For the season, the Bears rank 24th in EPA per dropback and 22nd in offensive success rate on dropbacks.
For the season, the Bears are 10th in neutral pass rate and eighth in offensive plays per 60 minutes; since Week 11, the Bears are seventh in neutral pass rate and 20th in offensive plays per 60 minutes.
After Week 13, the Bears fired HC Matt Eberflus, who had been a stabilizing force on the defense after he took over play-calling duties in 2023. In one week without him, they surrendered 38 points to San Francisco. This may or may not be actionable, but we are at least on alert that the Bears may play from more negative scripts going forward if they have no one on the staff who can replicate Eberflus’s defensive influence. While trailing by seven or more, the Bears’ pass rate has only increased 3% since Week 10.
Two of Williams’s best three fantasy games have come in the past four weeks under the play calling of Thomas Brown. Even in his Week 14 blowout loss, Williams had his third-best QB rating of the year and best since Week 6.
Under Brown, the Bears’ targets have been narrowly filtered through their trio of WRs—Moore (28%), Allen (26%), and Odunze (22%).

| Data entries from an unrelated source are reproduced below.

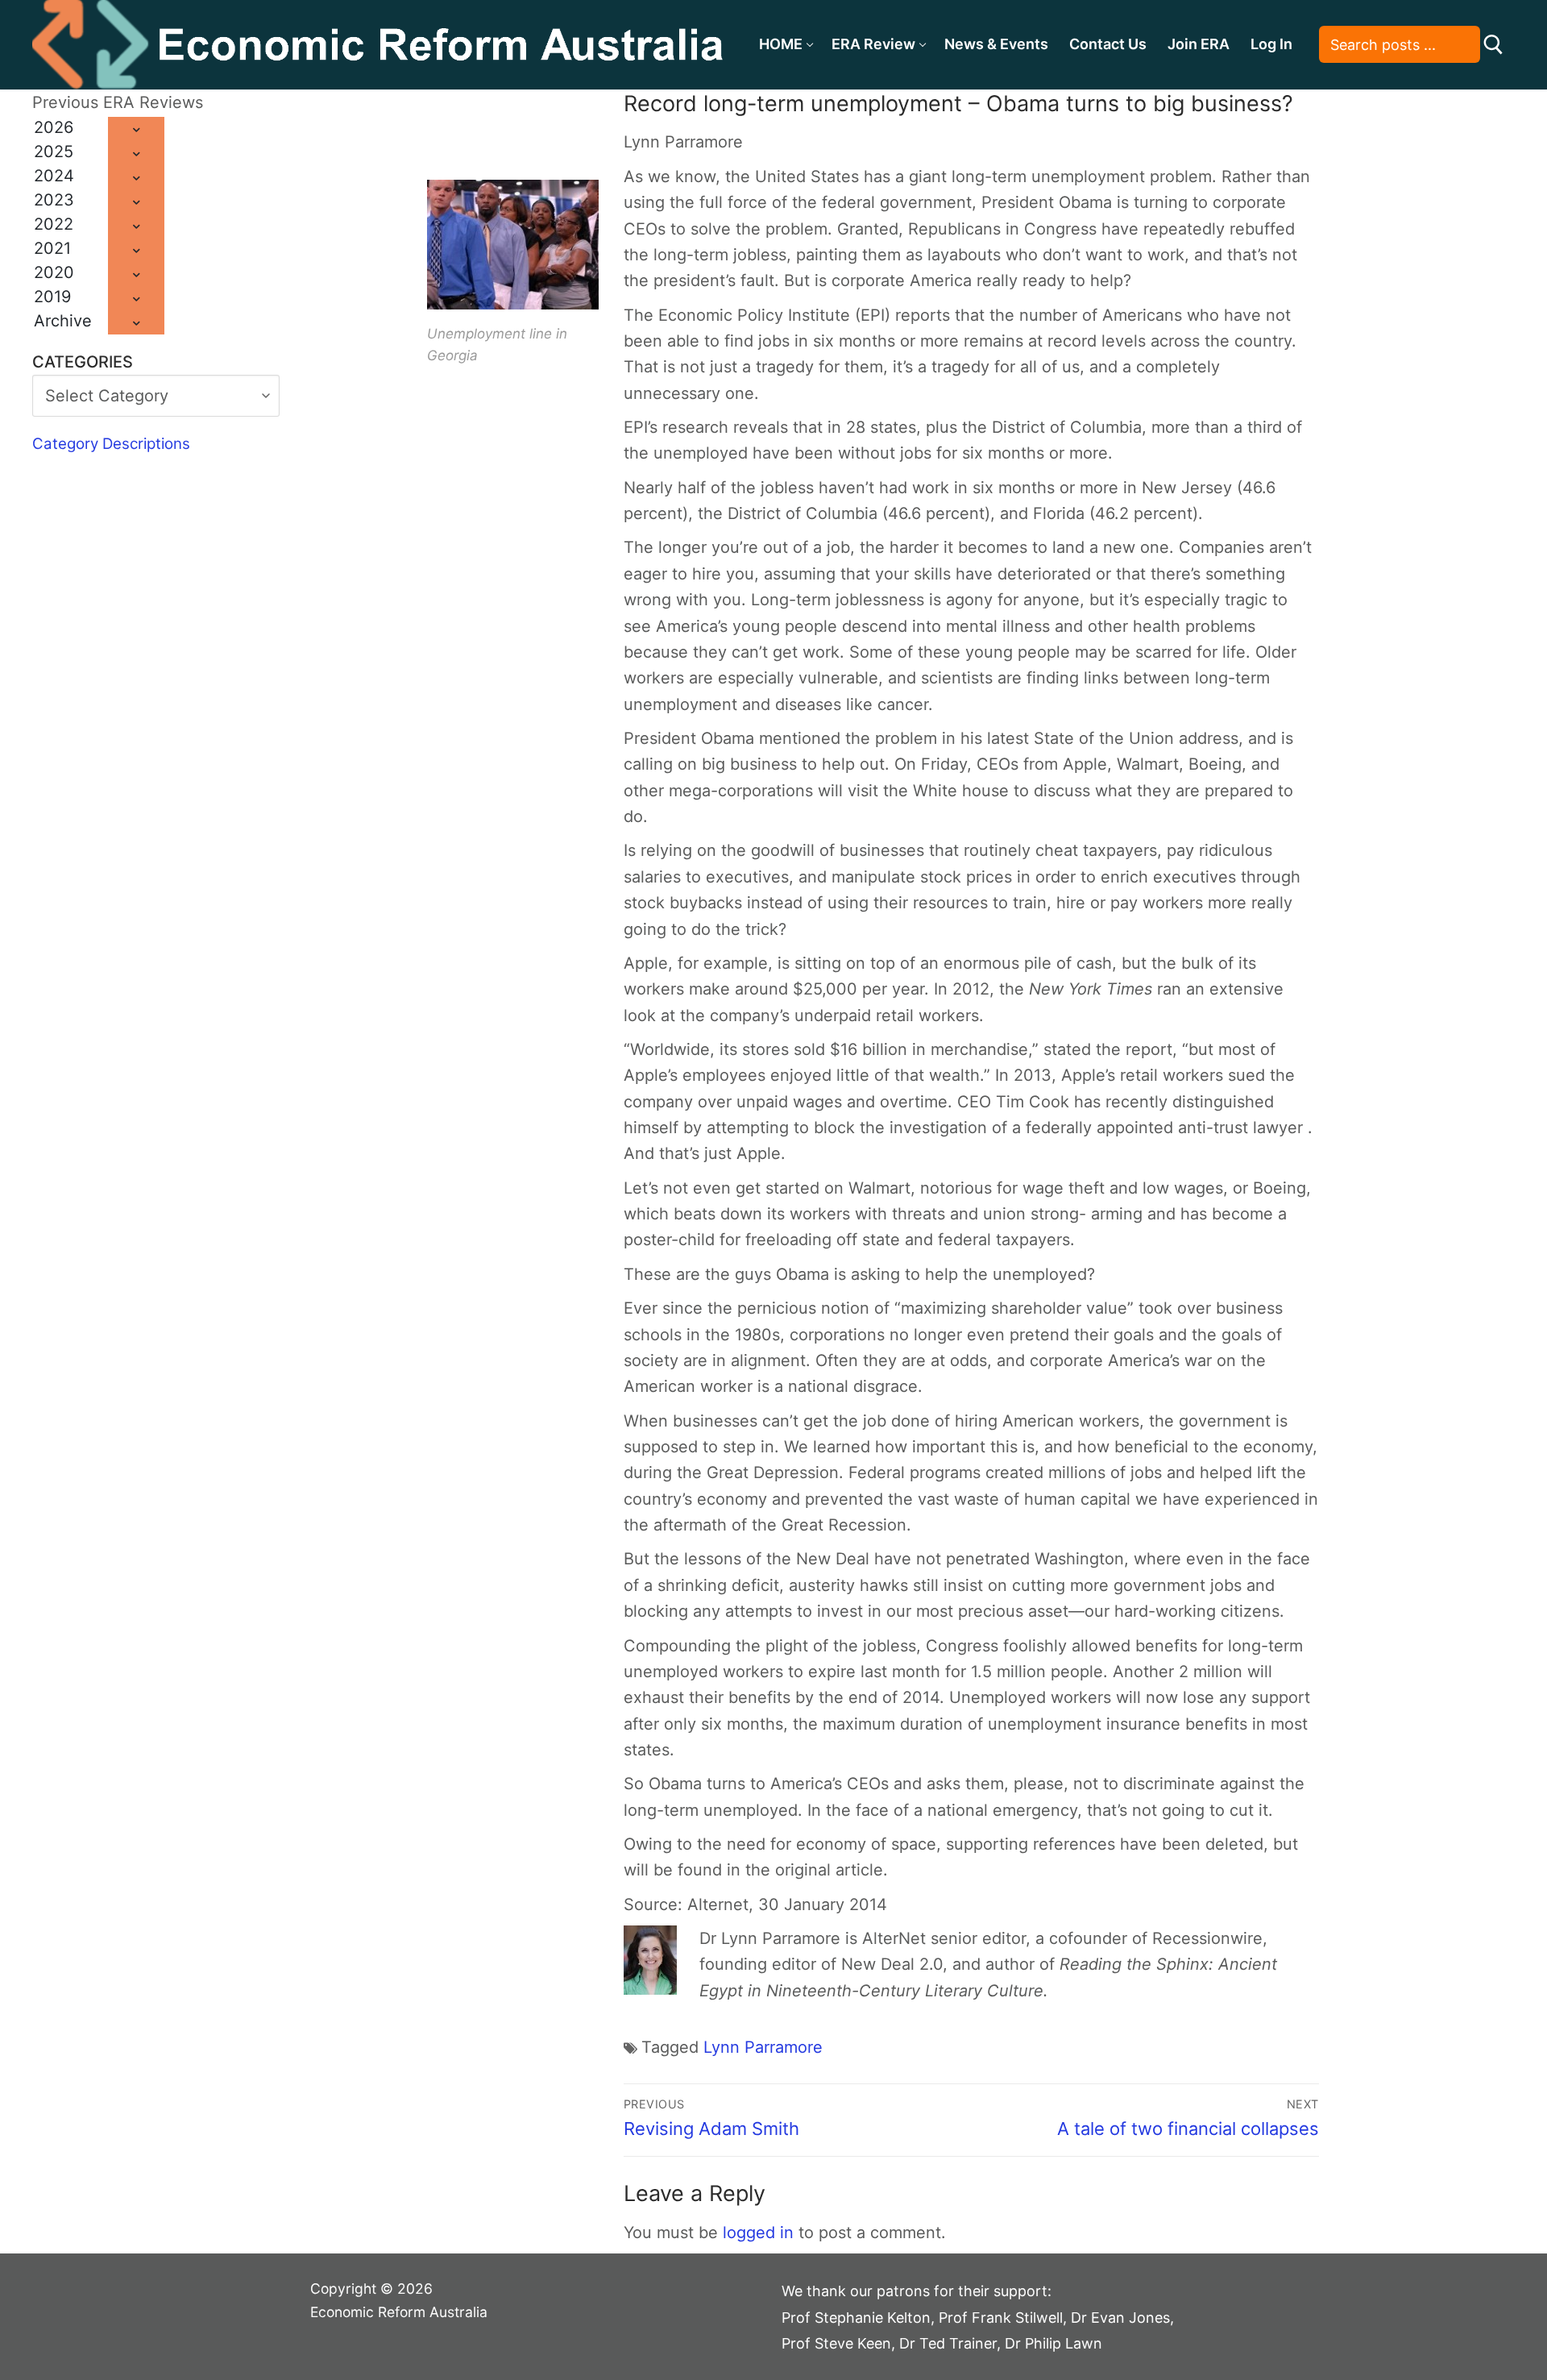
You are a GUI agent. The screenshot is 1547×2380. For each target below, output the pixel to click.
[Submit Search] (1493, 44)
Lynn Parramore (763, 2047)
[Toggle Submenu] (136, 129)
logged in (758, 2232)
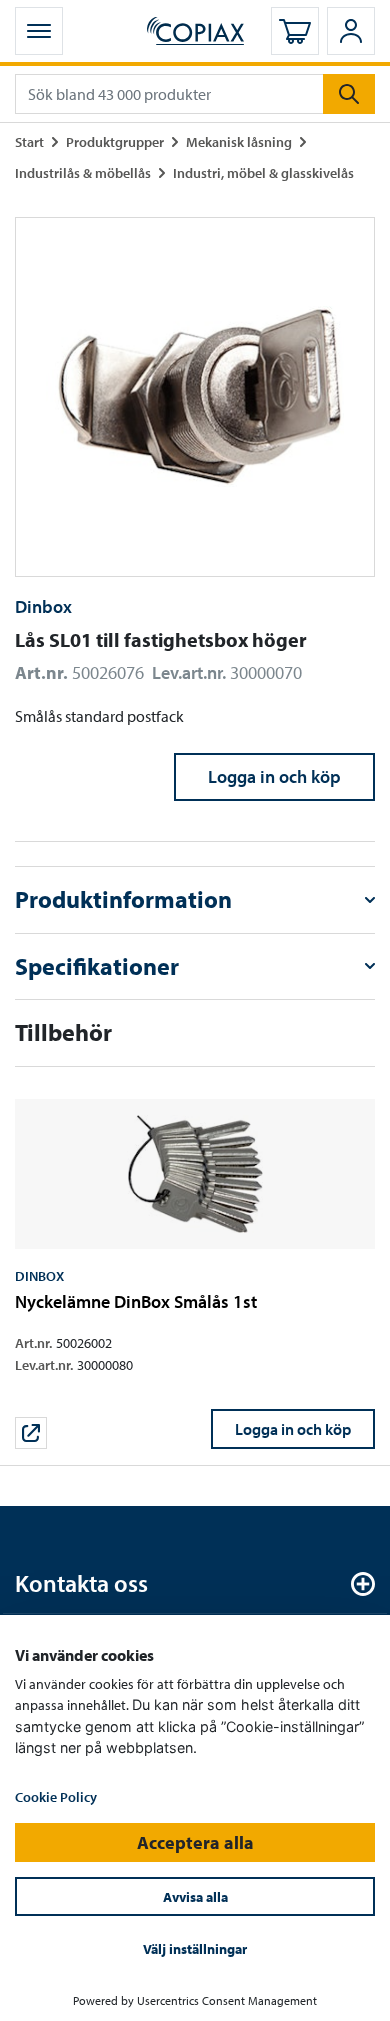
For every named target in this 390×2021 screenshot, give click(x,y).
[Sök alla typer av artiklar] (349, 94)
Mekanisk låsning (239, 141)
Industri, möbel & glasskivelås (263, 172)
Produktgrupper (115, 141)
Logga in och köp (274, 776)
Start (29, 141)
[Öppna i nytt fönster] (31, 1433)
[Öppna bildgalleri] (195, 397)
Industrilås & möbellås (83, 172)
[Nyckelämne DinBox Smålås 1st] (195, 1274)
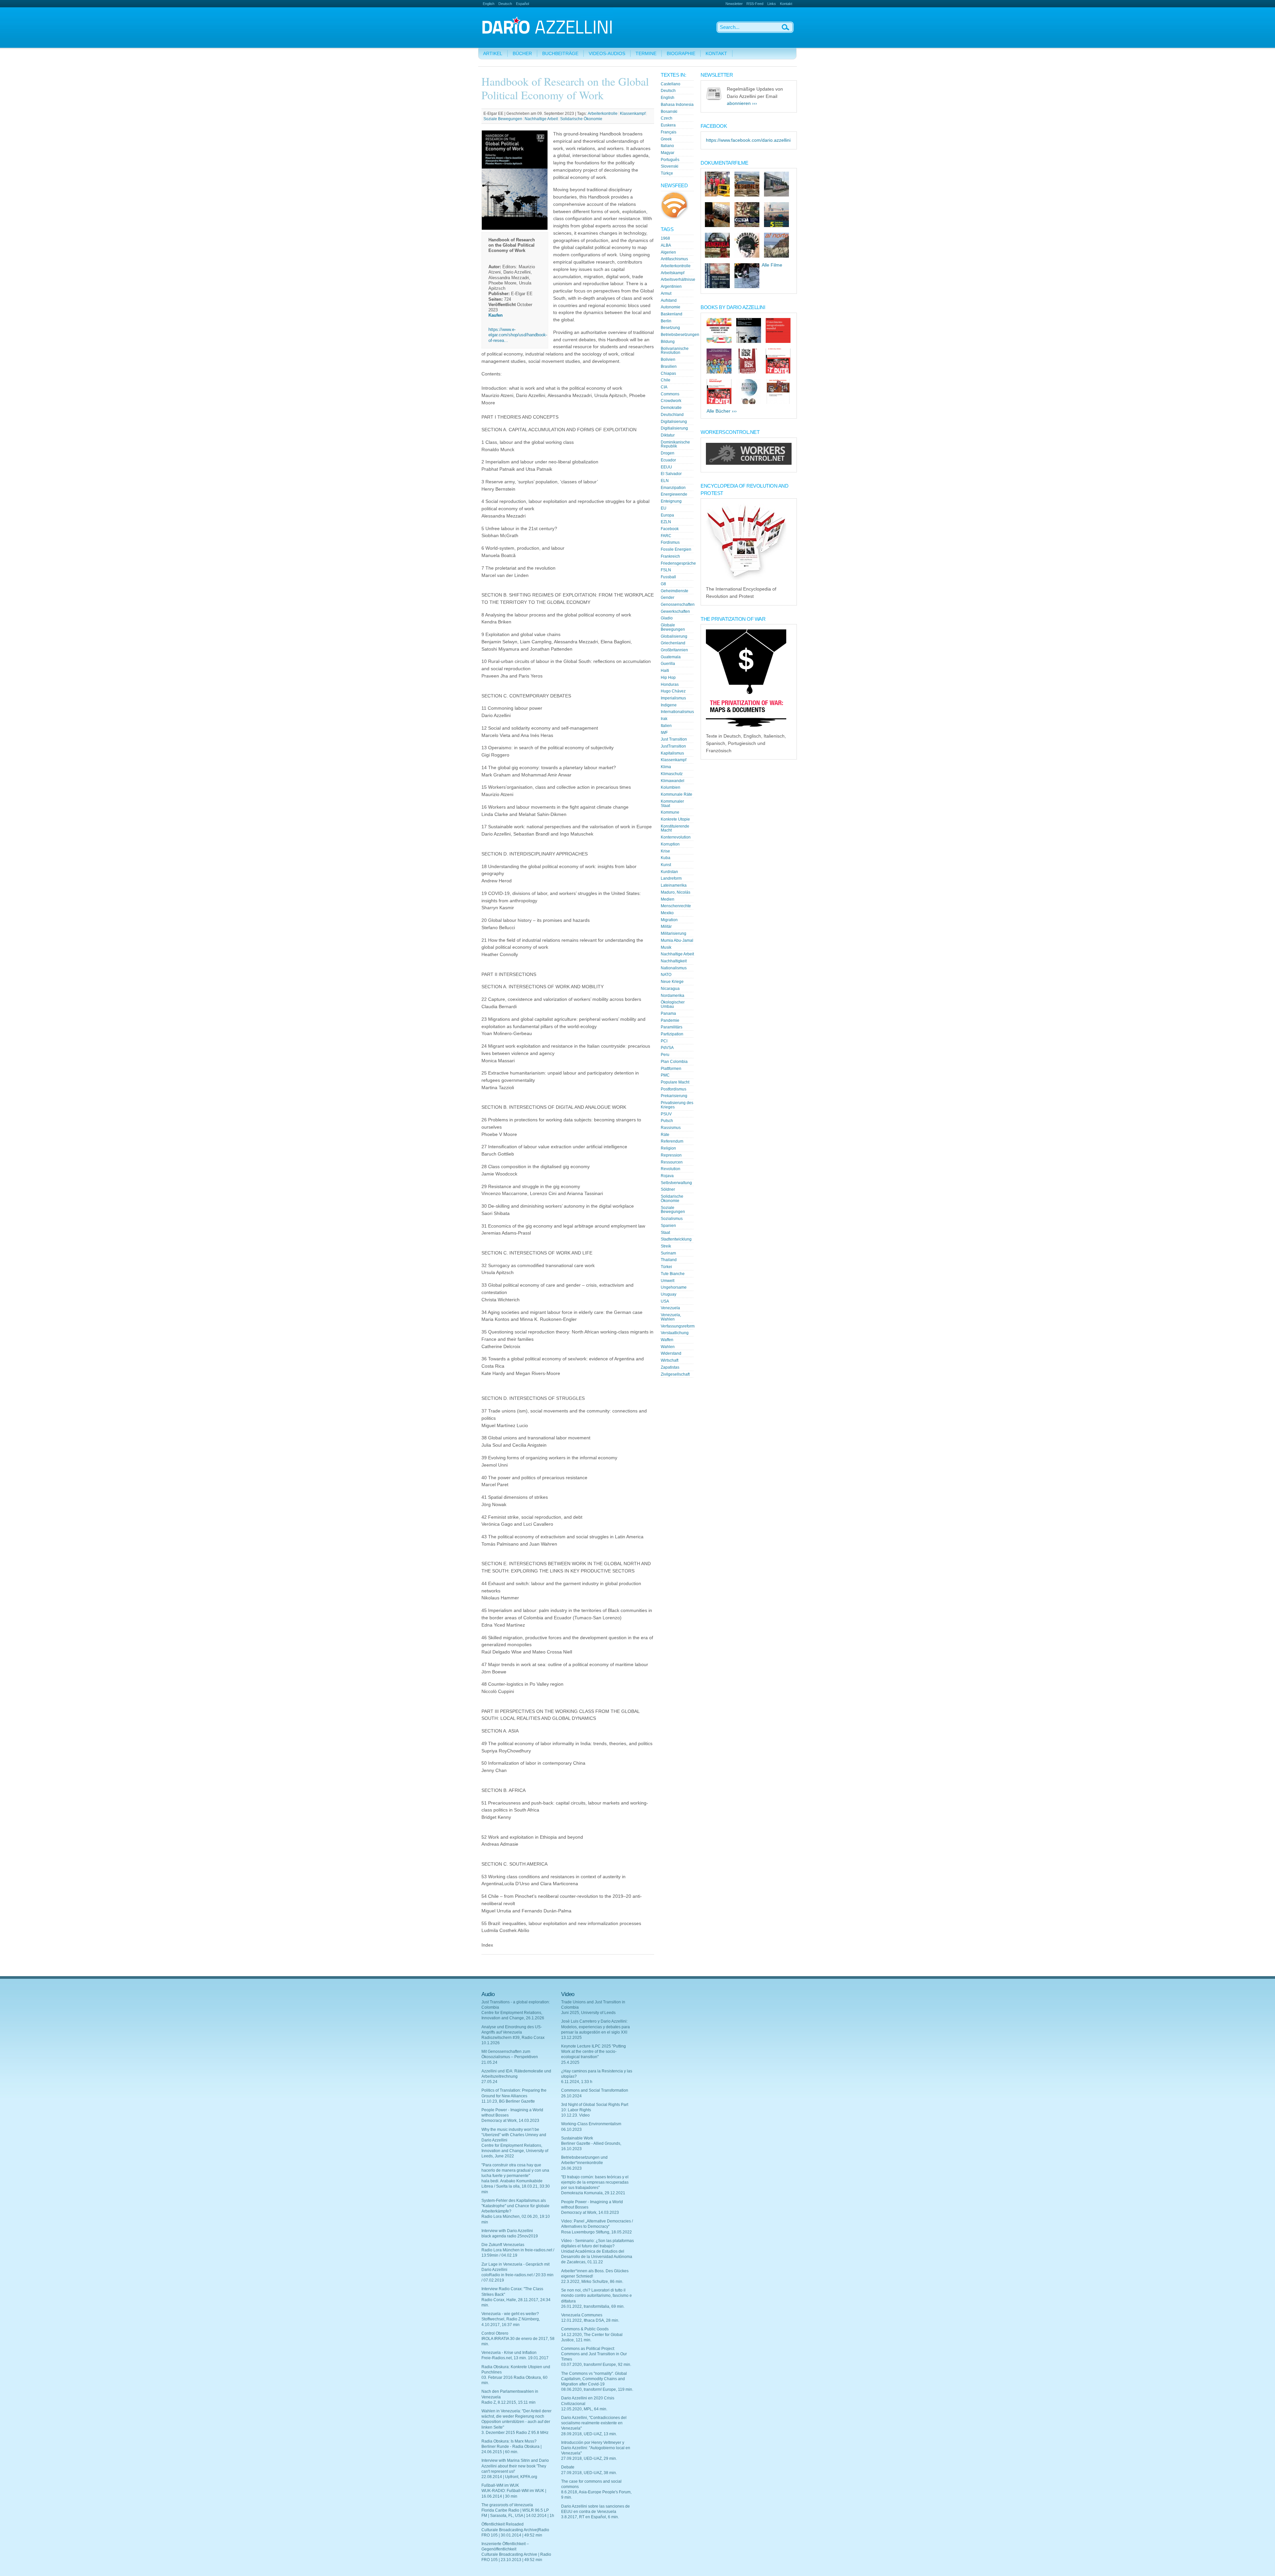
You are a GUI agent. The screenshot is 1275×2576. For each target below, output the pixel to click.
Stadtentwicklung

These are excellent shares for all three based on where they were drafted, and they are all playable if we trust in at least average play volume.
Moore has also had two of his best fantasy games of the year under Brown in the same weeks as Williams: Weeks 12-13. These also represent two of the only WR1 weeks Moore has had all year, so Brown’s play-calling represents a welcome addition for Moore thus far. This doesn’t include a massive leap in opportunity except for Week 13, where he drew a season-high 16 targets; otherwise, he’s on track with season norms.
Allen also popped in the same pair of games in Weeks 12-13. He had 15 targets in Week 12, a season-high; otherwise, he is aligned with his previous season outputs as well.
Odunze’s biggest performance under Brown was logged in last week's blowout loss; this was his second-best fantasy output this season. He only had five targets in Week 14, although he had ten in both Weeks 11-12, two of his three highest target earnings.
The Vikings run zone on 74.9% of their defensive plays, the sixth-highest rate in the league. They play two-high shells the fourth-most at 23.5%. The only alignment they use more than Cover 2 is Cover 3, although they use Quarters almost as much and play each of the three alignments between 20-25%.
Williams struggles against these types of defensive alignments. His fantasy points per dropback against Cover 2 is just 0.27, ranking 27th in the league. Against Cover 3, he earns 0.31 fantasy points per dropback, which is 28th. He does far better against Cover 4, scoring the 14th-most fantasy points per dropback.
None of the three receivers perform especially well against the types and rates of coverages the Vikings play, nor does Kmet. All are ranked outside the top 80 in Fantasy Points’ Matchup Expected Fantasy Points model.
The personnel matchups are every bit as bleak. The Vikings’ trio of CBs, Shaquill Griffin, Stephon Gilmore, and Byron Murphy Jr. are terrific; Minnesota is fifth in EPA per dropback and defensive success rate on dropbacks.
There is nowhere where the Bears can find a decided advantage against Minnesota’s coverage if Gilmore plays. He is questionable with a hamstring; if he is out, his work would fall to Fabian Moreau. Against Moreau, the Bears’ outside receivers, particularly Moore, could find a little extra space to work. Even so, this does not constitute a situation where the Vikings’ understudy is highly exploitable; Moreau can hold his own. Kmet’s matchup is likely not favorable either.
The Vikings hold an advantage in defensive pressure rate over expected (PrROE) generated vs. the Bears’ offensive PrROE allowed.
Williams loses 25.1 QB rating points when pressured versus clean—a substantial deficit, but better than average among qualified QBs.